Unsupervised learning

What is unsupervised learning and how is it implemented? Learn more about it here.

Definition

Unsupervised learning is an ML method in which the algorithm is trained on unlabeled data - i.e. no predefined correct answers are provided. The system must discover structures, patterns or correlations in the input data itself. In contrast to supervised learning, there is no direct right or wrong from the trainer. Unsupervised learning often aims to find hidden clusters, groupings or data distributions or to reduce the dimensionality of the data (for visualization or pre-processing).

Methods and examples

Typical types of unsupervised learning tasks are

  • Clustering: The algorithm groups data points that are similar. Example: A marketing analysis has customer data (age, purchasing behavior, etc.) without labels. Clustering can find out that there are perhaps 3 main customer groups (e.g. "young bargain hunters", "family-oriented buyers", "luxury segment"). Methods: k-means, hierarchical clustering, etc.
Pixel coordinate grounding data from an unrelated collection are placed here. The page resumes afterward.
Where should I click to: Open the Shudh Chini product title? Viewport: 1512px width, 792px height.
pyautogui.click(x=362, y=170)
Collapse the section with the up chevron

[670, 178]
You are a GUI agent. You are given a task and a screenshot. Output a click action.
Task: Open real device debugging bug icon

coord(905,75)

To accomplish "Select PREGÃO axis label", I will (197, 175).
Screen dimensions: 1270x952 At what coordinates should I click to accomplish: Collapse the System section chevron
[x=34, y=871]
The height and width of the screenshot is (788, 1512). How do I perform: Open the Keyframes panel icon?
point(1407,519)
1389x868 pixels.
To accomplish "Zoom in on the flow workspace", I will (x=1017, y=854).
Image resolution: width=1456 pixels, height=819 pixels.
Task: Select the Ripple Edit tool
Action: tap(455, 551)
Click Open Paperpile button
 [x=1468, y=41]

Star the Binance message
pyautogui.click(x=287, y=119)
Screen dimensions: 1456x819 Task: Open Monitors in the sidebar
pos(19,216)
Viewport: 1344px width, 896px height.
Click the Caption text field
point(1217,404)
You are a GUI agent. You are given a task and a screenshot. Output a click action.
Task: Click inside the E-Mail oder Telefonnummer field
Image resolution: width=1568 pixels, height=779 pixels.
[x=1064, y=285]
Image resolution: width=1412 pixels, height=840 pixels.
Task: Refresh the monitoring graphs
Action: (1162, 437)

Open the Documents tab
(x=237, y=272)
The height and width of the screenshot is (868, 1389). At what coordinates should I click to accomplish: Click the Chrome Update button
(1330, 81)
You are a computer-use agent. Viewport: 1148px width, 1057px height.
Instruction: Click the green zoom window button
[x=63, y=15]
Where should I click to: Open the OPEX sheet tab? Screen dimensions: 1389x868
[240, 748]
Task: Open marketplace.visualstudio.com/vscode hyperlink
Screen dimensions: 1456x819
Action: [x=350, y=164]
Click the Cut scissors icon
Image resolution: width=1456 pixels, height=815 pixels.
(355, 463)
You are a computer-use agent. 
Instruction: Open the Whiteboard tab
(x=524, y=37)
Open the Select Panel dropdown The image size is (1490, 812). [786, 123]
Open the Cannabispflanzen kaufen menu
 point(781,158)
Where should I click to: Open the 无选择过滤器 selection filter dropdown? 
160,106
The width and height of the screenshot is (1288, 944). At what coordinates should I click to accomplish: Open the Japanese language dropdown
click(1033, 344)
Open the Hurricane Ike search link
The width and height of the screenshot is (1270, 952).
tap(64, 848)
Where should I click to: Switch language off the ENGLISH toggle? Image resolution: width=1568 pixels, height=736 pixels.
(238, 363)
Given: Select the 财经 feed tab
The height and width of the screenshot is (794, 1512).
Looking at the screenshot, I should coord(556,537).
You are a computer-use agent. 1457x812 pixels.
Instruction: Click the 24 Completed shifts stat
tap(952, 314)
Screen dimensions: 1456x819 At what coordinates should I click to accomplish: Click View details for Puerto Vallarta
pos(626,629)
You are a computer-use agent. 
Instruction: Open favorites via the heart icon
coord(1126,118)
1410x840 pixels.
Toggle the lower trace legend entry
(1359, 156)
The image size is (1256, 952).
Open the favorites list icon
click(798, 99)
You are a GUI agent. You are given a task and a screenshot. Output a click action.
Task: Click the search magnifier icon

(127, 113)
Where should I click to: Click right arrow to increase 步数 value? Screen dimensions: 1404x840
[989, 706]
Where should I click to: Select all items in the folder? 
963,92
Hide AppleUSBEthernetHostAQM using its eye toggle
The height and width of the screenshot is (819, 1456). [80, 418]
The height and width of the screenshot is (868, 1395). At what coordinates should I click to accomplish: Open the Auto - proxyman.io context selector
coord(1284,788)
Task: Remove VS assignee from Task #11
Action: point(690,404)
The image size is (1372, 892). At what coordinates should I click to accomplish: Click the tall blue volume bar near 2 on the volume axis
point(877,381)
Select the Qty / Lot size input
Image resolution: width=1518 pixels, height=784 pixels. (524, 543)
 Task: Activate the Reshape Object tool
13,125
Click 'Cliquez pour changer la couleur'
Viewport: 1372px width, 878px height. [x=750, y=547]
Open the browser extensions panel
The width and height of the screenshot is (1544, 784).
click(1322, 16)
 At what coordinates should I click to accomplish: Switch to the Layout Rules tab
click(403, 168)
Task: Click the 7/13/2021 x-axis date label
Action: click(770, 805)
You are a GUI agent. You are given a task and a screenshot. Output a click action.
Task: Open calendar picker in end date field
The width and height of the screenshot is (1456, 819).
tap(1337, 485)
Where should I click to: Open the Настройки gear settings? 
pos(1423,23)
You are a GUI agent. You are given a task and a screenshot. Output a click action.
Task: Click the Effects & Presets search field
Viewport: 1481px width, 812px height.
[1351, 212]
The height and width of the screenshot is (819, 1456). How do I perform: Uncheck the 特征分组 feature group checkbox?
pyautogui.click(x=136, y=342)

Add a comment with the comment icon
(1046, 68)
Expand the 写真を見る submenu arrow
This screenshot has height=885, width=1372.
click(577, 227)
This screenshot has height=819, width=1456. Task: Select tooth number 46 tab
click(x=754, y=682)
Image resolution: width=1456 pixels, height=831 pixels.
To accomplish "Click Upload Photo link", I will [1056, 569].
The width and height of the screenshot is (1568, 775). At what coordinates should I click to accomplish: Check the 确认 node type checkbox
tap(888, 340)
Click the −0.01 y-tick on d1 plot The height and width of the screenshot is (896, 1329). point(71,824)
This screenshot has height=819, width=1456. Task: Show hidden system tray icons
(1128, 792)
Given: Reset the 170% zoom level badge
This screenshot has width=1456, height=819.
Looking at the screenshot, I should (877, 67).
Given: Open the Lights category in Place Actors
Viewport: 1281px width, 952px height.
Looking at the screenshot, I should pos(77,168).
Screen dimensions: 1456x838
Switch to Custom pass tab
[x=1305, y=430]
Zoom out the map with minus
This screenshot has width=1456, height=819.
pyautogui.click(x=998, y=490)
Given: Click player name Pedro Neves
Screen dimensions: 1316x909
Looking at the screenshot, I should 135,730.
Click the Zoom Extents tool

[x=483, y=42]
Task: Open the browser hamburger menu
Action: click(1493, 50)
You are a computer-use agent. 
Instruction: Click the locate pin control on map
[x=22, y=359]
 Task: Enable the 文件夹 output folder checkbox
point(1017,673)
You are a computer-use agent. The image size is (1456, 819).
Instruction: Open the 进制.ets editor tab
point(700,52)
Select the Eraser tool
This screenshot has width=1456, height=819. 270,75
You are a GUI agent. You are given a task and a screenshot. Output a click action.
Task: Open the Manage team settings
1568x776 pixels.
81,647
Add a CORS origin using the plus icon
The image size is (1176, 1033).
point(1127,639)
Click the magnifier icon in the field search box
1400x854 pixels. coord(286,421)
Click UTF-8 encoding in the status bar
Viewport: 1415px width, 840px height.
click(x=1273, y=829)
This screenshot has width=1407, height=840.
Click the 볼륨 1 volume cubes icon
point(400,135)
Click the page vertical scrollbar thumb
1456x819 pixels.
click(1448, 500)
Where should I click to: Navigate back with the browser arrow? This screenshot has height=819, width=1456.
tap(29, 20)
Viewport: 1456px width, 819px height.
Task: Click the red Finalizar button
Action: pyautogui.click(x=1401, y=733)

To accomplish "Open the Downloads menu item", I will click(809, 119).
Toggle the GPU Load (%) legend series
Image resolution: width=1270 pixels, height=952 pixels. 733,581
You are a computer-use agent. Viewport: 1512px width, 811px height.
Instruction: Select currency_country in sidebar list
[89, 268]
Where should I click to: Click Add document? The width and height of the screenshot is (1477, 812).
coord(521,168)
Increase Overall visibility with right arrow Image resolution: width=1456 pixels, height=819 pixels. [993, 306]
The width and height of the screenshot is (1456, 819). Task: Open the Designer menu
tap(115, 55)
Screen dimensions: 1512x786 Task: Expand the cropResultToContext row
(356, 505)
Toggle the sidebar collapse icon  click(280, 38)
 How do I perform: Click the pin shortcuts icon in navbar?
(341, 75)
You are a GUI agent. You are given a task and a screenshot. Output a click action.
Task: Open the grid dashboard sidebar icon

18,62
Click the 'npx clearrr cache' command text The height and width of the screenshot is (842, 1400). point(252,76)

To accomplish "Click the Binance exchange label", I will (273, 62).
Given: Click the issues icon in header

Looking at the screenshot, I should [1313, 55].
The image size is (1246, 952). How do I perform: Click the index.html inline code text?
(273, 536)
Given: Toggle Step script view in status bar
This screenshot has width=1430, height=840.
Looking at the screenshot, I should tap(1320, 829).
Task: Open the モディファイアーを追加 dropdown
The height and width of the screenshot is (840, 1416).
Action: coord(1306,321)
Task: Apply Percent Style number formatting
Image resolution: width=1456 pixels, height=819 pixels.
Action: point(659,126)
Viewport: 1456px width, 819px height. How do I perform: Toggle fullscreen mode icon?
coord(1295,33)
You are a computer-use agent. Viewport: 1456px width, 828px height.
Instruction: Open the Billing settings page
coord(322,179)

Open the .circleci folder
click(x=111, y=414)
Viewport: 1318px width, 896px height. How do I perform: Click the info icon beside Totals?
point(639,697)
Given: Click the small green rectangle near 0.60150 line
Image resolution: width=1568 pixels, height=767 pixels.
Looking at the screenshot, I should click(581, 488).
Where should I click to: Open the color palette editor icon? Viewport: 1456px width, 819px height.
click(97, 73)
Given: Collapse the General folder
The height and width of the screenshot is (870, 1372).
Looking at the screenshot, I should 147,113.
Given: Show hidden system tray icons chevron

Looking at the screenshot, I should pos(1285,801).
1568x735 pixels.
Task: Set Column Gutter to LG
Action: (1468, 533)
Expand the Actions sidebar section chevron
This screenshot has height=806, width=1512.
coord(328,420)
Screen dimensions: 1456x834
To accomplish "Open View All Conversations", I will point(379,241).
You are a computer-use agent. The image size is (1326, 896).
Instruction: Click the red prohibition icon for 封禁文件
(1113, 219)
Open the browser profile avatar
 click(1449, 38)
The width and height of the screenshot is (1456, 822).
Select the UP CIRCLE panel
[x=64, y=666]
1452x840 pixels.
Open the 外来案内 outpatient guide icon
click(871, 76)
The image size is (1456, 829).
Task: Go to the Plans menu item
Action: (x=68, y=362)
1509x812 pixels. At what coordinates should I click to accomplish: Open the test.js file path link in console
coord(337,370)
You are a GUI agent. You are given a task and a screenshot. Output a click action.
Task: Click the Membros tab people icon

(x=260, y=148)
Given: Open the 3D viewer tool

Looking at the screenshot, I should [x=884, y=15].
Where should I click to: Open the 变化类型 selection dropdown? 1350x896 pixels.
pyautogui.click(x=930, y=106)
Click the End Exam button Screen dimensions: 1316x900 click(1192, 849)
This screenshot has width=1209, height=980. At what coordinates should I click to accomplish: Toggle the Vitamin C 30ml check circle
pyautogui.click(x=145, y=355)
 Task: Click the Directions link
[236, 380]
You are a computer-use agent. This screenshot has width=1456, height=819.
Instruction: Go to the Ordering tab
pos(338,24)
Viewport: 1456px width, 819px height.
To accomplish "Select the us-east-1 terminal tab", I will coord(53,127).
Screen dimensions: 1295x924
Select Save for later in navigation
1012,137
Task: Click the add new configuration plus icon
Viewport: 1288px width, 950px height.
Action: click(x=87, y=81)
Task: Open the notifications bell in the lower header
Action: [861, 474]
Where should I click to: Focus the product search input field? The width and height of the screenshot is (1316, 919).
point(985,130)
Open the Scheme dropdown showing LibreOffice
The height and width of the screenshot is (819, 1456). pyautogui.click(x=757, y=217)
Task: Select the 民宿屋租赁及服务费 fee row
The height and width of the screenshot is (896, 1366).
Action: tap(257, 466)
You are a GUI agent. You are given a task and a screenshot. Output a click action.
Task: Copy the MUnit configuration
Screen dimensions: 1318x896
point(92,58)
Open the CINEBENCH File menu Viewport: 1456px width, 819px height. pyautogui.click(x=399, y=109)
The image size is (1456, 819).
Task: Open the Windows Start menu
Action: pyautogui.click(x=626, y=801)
  • Dimension reduction: A lot of data has very high dimensionality (e.g. pixel-by-pixel image data). Unsupervised techniques such as PCA (Principal Component Analysis) or t-SNE attempt to distil out the essential variables or map the data in fewer dimensions in such a way that as much information as possible is retained. This helps with visualization or noise removal.

  • Association analysis: Finding rules for which characteristics frequently occur together. Well-known example: Shopping basket analyses in retail ("Customers who bought product A also bought B").

  • Generative models: Models such as autoencoders or GANs learn the distribution of the input data to generate new similar data or detect anomalies (e.g. an autoencoder learns a compressed representation of the data – can be used to detect outliers that cannot be compressed well).

Advantages and challenges

Unsupervised learning is particularly useful when there is little or no labeled data – which is the case in many real-world cases, as label creation can be expensive. It can reveal hidden structures that were not previously thought of. However, evaluation is often more difficult: since there is no clear target, the human has to interpret the discovered structures and evaluate whether they make sense. Two people could interpret different cluster solutions differently. It can also happen that an algorithm finds trivial patterns or patterns that are irrelevant to the question – human expertise is important to validate results.

Use cases

  • Data exploration: Unsupervised learning is used in unknown data sets to get a feel for possible groupings or relationships (e.g. segmentation of user behavior on a website without predefined categories).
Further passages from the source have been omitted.